■ Screenshot grounding data ■
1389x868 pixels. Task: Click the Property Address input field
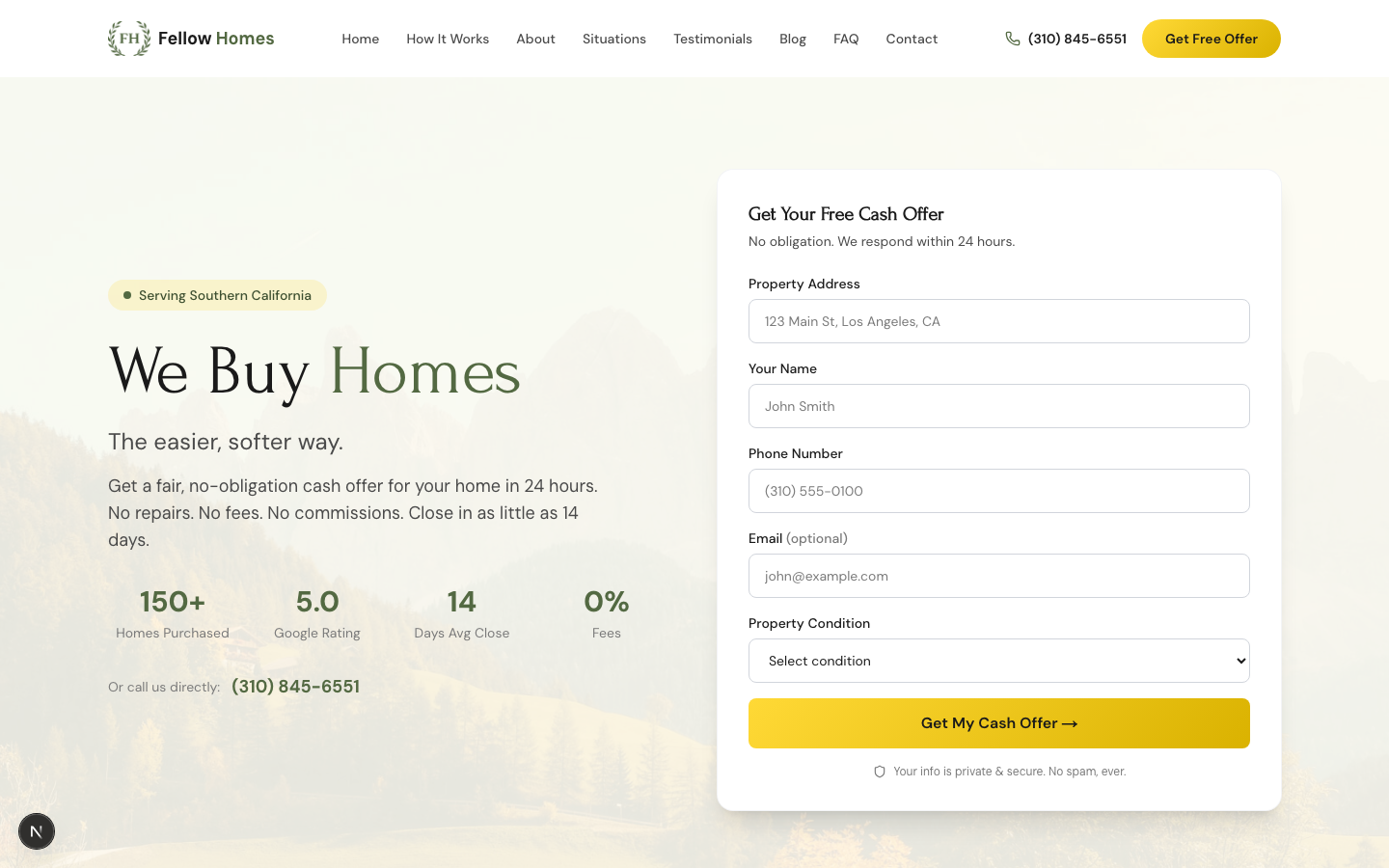click(x=999, y=321)
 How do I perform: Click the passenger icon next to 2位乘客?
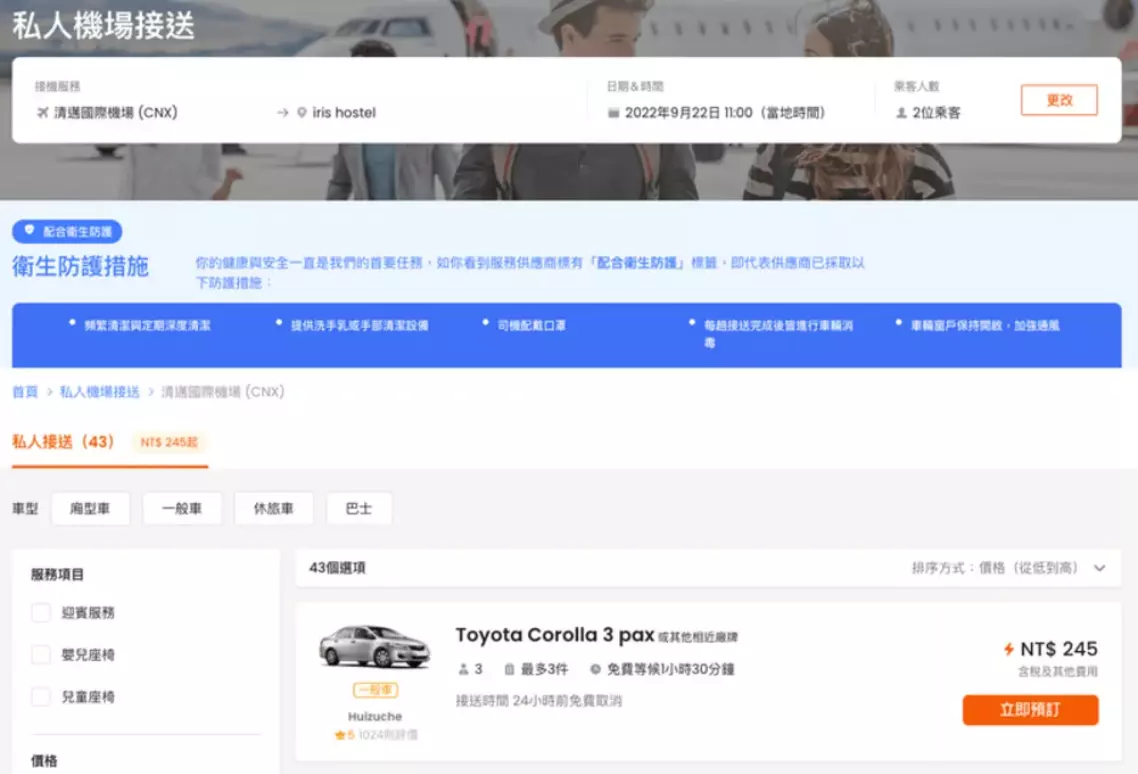click(901, 113)
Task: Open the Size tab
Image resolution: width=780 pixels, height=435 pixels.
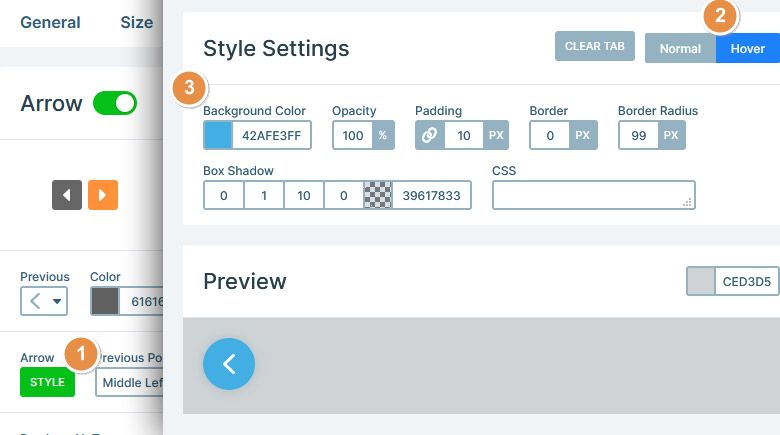Action: pyautogui.click(x=137, y=22)
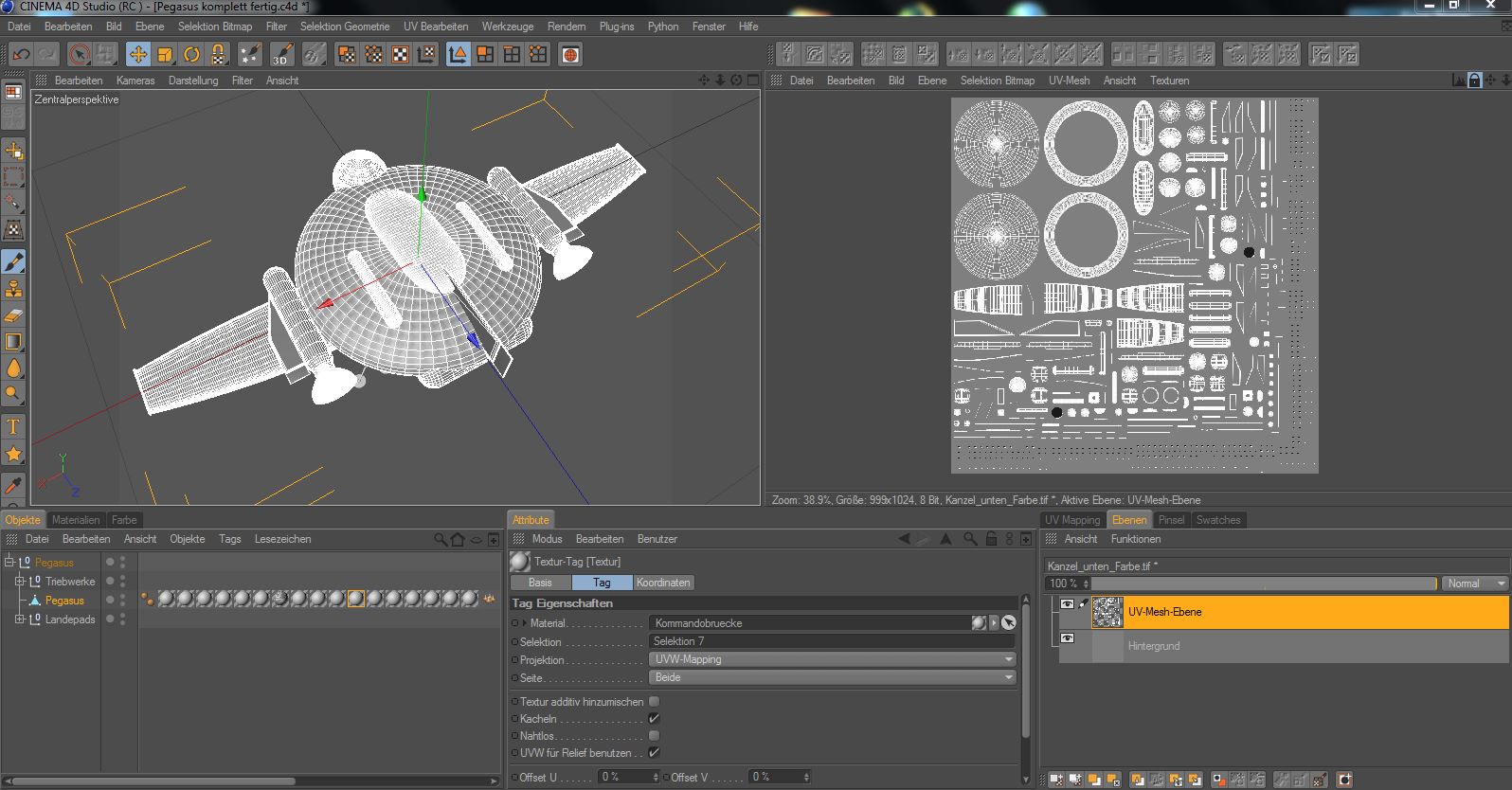
Task: Pick the Eyedropper tool in left toolbar
Action: point(13,485)
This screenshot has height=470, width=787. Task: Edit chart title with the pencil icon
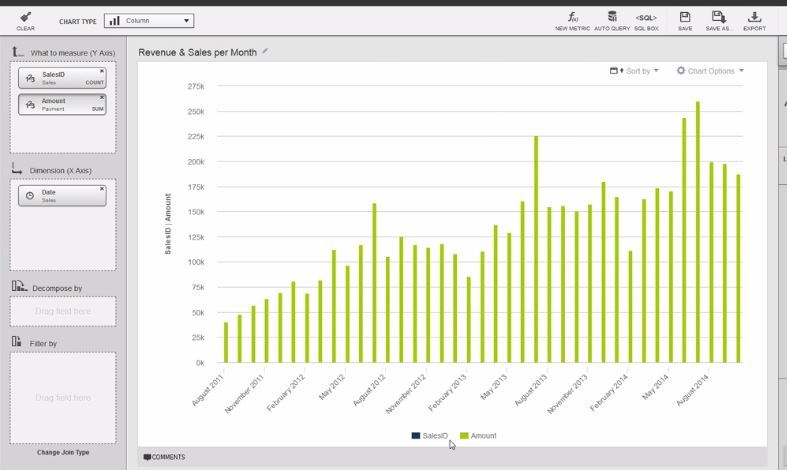tap(265, 51)
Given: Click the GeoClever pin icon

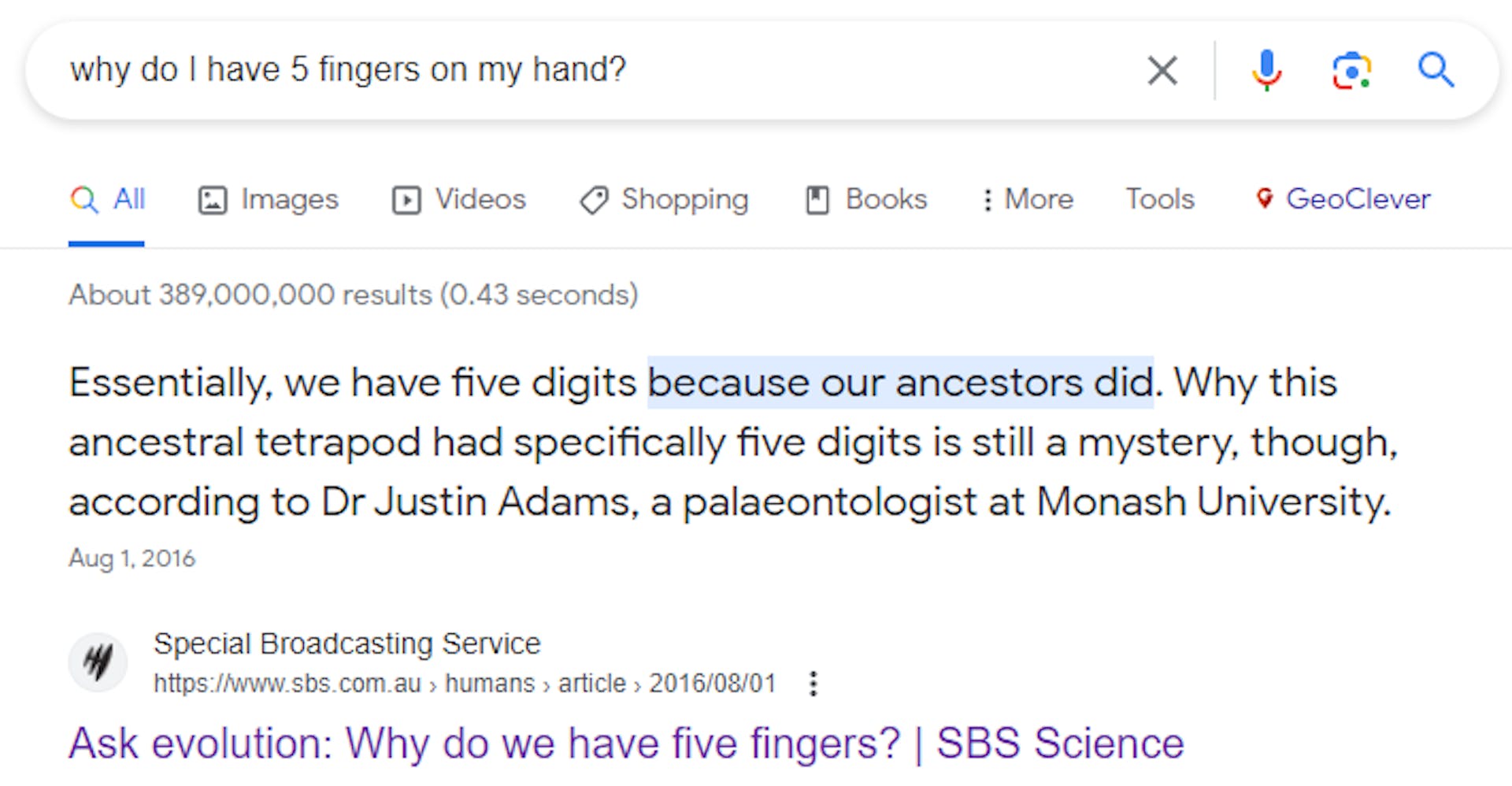Looking at the screenshot, I should pos(1264,198).
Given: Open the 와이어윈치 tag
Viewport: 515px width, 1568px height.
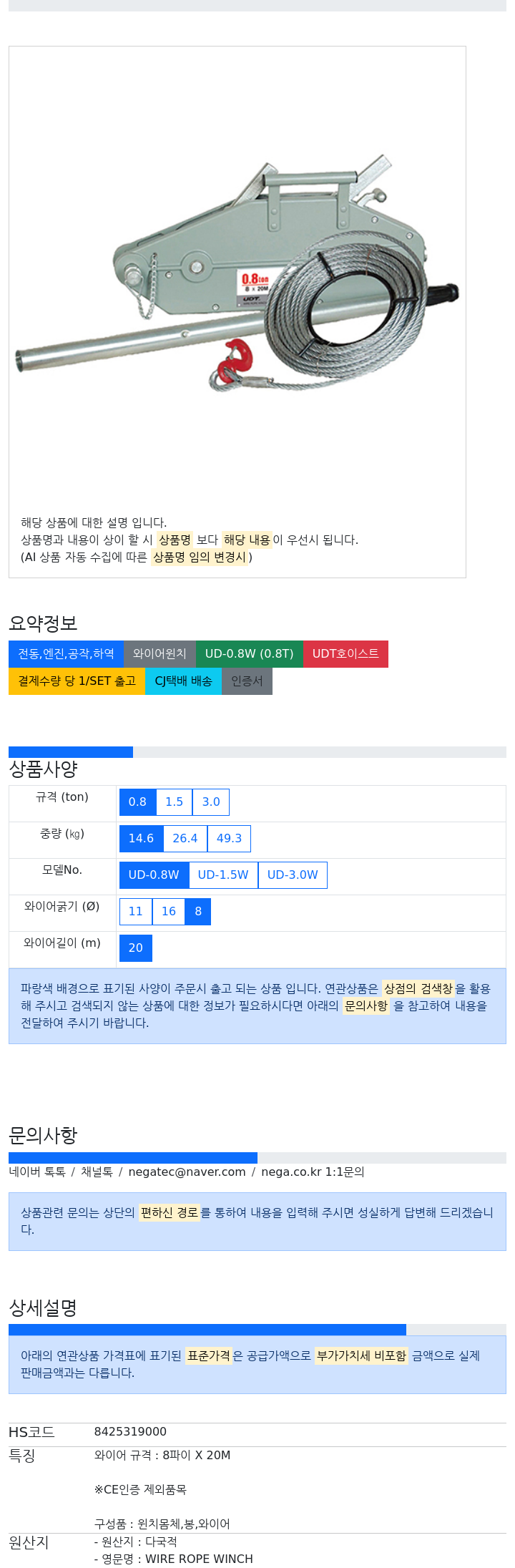Looking at the screenshot, I should 160,654.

■ Work request ■
Every line above that holds the word "Open" needs to be copied.

■ Response area ■
Task: Open the Size tab
Given: Open the 와이어윈치 tag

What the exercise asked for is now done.